TLT-Converter Cuda 11.3

Hi,

I am trying to get my models to run on the latest TRITON server image on “ngc.nvidia.com”. This one runs on Cuda 11.3, the tlt-converter theoretically only works for Cuda 11.1.

I have successfully used the 11.1 converter for Cuda 11.2, however with Cuda 11.3 it sometimes gives the following error: RuntimeError: CUDA error: an illegal memory access was encountered
The other times it runs correctly except for the fact that the maximum confidence the detections can have are 73% where the exact same model on the earlier version had 100% confidence for those test cases.

Would it be possible to update the tlt-converter to the next version?
Thank you in advance.

Can you share the exact TRITON server image name?

nvcr.io/nvidia/tritonserver:21.04-py3 which is TRITON server version 2.9.0.

### STATED TASK
Continue the forum thread about running the tlt-converter with CUDA 11.3 on the Triton server image, picking up after its last reply.

### ENTRIES SHOWN

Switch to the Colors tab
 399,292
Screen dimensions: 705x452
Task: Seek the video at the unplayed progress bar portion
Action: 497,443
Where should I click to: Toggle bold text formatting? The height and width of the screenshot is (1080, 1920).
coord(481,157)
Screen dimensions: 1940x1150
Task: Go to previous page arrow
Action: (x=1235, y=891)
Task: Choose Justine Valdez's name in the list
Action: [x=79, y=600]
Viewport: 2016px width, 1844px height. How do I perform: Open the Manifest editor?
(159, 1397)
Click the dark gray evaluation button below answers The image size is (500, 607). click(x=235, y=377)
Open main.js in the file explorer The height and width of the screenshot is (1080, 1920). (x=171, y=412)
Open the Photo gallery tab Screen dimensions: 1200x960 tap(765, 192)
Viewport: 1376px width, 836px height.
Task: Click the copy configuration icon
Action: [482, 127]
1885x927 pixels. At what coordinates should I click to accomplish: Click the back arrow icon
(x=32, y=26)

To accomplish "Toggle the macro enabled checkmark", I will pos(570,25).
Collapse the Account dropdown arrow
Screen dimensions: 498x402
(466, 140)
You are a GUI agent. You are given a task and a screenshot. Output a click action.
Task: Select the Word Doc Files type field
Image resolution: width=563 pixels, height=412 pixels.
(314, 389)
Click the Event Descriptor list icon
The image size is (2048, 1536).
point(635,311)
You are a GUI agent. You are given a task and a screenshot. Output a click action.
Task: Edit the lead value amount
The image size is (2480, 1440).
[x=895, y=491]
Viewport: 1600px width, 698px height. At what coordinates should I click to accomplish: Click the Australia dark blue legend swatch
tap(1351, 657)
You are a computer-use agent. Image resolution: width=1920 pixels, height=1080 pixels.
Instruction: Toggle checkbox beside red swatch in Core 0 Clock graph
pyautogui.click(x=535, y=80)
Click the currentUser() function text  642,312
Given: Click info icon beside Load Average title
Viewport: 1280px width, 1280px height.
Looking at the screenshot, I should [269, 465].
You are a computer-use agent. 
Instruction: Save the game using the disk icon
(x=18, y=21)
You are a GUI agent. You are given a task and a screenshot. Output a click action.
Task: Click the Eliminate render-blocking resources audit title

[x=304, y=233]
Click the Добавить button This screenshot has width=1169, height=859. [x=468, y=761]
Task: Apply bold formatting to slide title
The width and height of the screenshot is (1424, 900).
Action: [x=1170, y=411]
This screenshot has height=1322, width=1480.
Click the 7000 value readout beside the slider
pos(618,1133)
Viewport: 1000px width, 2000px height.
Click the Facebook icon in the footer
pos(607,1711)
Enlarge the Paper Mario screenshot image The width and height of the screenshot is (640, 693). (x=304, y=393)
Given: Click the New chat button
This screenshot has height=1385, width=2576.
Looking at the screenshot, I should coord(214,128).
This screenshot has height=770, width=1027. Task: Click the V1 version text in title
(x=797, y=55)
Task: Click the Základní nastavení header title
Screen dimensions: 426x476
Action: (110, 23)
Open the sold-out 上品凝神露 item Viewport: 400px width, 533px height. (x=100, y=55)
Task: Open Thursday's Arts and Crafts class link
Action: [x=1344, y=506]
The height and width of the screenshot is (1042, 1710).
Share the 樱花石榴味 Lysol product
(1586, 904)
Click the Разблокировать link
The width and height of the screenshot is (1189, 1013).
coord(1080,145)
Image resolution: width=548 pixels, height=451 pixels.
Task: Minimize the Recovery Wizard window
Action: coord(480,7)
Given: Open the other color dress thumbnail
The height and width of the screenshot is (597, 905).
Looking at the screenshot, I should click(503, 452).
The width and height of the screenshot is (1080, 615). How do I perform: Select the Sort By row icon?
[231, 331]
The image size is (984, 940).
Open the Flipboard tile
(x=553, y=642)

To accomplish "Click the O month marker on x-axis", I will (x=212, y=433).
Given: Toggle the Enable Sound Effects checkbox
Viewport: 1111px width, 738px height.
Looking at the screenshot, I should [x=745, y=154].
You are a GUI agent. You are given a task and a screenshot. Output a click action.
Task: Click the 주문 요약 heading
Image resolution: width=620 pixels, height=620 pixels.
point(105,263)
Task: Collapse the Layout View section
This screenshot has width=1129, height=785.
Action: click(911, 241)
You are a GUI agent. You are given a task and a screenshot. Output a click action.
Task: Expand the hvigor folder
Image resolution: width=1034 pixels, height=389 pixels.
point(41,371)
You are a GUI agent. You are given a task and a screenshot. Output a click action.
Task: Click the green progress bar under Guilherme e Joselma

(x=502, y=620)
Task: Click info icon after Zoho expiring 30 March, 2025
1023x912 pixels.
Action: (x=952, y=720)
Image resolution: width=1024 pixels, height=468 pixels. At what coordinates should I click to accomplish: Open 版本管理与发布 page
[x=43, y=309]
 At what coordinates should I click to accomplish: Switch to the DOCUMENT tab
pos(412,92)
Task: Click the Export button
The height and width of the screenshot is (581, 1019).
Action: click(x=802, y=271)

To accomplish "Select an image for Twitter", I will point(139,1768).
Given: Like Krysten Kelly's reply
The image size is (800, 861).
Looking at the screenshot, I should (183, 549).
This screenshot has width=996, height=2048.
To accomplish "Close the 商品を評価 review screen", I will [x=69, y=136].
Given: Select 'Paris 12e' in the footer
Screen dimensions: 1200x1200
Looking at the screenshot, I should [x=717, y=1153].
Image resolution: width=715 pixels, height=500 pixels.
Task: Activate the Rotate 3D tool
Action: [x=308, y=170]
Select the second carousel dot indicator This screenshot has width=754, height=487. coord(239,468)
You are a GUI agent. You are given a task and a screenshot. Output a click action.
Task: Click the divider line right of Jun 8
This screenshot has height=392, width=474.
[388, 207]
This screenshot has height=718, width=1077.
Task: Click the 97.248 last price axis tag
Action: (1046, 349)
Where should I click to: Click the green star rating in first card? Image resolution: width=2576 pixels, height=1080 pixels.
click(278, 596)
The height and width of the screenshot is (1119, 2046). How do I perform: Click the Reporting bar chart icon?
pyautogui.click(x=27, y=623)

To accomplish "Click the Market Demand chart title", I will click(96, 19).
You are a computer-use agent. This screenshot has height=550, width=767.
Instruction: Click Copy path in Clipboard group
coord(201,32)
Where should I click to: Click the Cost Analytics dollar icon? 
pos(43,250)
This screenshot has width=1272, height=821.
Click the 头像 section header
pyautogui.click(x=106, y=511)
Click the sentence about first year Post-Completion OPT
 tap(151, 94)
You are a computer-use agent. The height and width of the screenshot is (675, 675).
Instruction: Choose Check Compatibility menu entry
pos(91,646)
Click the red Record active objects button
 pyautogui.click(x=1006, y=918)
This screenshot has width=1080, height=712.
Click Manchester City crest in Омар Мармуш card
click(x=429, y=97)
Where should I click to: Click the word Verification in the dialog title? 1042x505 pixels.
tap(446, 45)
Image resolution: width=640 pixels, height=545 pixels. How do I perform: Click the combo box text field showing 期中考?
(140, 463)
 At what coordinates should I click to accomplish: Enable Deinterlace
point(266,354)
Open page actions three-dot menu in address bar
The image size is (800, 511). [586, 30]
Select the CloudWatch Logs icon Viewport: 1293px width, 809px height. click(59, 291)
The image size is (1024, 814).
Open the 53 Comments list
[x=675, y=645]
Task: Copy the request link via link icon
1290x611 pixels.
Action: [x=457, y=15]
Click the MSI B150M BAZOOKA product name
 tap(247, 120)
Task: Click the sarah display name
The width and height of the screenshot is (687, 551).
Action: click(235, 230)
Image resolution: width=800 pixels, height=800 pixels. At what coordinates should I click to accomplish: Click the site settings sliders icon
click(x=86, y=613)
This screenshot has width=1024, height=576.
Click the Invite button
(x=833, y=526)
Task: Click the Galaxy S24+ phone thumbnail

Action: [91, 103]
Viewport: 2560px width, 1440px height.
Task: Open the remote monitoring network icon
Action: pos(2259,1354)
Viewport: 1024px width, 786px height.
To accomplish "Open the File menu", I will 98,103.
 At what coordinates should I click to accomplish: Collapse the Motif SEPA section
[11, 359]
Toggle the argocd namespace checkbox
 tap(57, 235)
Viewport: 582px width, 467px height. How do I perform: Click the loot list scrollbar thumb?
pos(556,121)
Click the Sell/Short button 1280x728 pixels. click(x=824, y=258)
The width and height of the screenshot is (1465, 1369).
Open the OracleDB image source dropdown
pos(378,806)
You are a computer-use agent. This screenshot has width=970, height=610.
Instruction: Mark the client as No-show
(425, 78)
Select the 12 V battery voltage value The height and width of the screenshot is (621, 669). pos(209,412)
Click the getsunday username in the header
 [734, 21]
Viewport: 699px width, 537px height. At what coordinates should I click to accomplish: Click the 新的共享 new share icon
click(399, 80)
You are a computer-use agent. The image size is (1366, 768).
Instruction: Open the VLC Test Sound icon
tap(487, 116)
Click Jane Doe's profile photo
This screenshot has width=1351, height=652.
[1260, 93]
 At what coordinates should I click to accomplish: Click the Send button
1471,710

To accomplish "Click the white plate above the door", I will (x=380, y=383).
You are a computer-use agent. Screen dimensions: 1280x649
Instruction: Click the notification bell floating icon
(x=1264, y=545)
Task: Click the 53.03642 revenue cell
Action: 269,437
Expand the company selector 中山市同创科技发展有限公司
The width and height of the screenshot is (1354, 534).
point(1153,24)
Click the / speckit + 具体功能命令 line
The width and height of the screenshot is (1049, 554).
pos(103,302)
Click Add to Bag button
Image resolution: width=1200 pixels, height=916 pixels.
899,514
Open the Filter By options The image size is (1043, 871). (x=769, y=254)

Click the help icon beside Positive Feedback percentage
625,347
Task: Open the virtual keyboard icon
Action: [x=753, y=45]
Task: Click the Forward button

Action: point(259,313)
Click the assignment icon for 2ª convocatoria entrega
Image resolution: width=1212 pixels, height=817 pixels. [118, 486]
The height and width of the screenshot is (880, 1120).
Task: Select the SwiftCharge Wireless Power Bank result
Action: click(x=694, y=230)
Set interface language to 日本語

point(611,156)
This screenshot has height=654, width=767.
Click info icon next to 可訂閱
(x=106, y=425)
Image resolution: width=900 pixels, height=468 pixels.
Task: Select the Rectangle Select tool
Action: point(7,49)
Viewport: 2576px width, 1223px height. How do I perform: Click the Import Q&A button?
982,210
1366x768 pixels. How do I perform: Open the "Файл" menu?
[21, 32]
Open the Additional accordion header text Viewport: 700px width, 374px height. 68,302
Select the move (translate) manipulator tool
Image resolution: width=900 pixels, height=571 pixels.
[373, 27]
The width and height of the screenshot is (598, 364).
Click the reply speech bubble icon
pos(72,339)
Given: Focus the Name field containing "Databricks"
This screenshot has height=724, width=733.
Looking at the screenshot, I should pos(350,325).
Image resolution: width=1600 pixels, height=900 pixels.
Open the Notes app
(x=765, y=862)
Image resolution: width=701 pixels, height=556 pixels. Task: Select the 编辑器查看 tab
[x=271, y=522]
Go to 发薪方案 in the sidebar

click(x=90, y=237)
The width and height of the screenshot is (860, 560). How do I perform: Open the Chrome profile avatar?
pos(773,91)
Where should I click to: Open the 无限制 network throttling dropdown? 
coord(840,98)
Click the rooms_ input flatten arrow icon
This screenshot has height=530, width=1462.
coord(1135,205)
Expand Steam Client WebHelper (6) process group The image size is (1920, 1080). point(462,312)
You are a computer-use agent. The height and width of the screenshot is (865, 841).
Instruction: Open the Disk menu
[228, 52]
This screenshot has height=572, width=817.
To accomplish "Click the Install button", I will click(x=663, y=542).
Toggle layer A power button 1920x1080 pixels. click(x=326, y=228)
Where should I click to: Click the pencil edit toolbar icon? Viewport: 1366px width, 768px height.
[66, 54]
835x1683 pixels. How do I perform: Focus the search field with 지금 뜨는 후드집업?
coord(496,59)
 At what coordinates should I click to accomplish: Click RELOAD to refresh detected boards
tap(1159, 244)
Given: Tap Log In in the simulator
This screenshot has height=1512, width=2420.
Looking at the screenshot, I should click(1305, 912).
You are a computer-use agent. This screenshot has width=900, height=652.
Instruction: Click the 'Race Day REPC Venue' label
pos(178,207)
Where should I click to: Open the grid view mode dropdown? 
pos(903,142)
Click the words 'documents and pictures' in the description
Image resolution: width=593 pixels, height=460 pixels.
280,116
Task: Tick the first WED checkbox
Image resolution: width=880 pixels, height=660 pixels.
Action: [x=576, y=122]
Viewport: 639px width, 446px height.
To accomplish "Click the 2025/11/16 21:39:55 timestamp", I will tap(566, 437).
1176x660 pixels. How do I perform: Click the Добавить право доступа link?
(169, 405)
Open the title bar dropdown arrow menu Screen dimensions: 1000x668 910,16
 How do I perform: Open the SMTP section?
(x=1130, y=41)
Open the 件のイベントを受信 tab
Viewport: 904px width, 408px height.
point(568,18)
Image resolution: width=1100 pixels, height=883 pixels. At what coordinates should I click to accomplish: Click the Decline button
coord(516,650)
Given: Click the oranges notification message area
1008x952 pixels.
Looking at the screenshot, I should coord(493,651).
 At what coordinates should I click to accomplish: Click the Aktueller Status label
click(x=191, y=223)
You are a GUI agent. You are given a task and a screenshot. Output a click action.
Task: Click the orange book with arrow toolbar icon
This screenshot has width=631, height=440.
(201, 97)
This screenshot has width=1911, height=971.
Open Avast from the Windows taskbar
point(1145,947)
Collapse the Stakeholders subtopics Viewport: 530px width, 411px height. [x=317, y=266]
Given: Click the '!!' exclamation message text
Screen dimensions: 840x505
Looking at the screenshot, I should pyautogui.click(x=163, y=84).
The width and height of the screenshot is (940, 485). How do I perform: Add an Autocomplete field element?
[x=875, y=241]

### ANSWER
Can you have a quick check which TRT version is installed inside the docker?

TensorRT 7.2.3.4

See Release Notes :: NVIDIA Deep Learning Triton Inference Server Documentation , could you try to use Triton Inference Server Release 20.11 version?
Its CUDA/Cudnn/TRT version can match Overview — Transfer Learning Toolkit 3.0 documentation

CUDA/CUDNN TensorRT Platform
10.2/8.0 7.2 cuda102-cudnn80-trt72
11.0/8.0 7.2 cuda110-cudnn80-trt72
11.1/8.0 7.2 cuda111-cudnn80-trt72
10.2/8.0 7.1 cuda102-cudnn80-trt71
11.0/8.0 7.1 cuda110-cudnn80-trt71

Yes then it works fine, even release version 21.03 works okay. However I wanted to use some of the other backends prebuild in the 21.04 version. I can use the older version and build the backends myself but I thought to check if it was possible to have the tlt-converter updated.

I will sync with internal team for your request.

Glad to know that 21.03 is also working.

From Release Notes :: NVIDIA Deep Learning Triton Inference Server Documentation,

For 21.04, it is

Can you share the full command you have run? The full log is also expected.

So that is once the converter has already run and the model has been loaded by TRITON. It only happens with the converted models, and hasn’t happened for a while so I don’t have the logs.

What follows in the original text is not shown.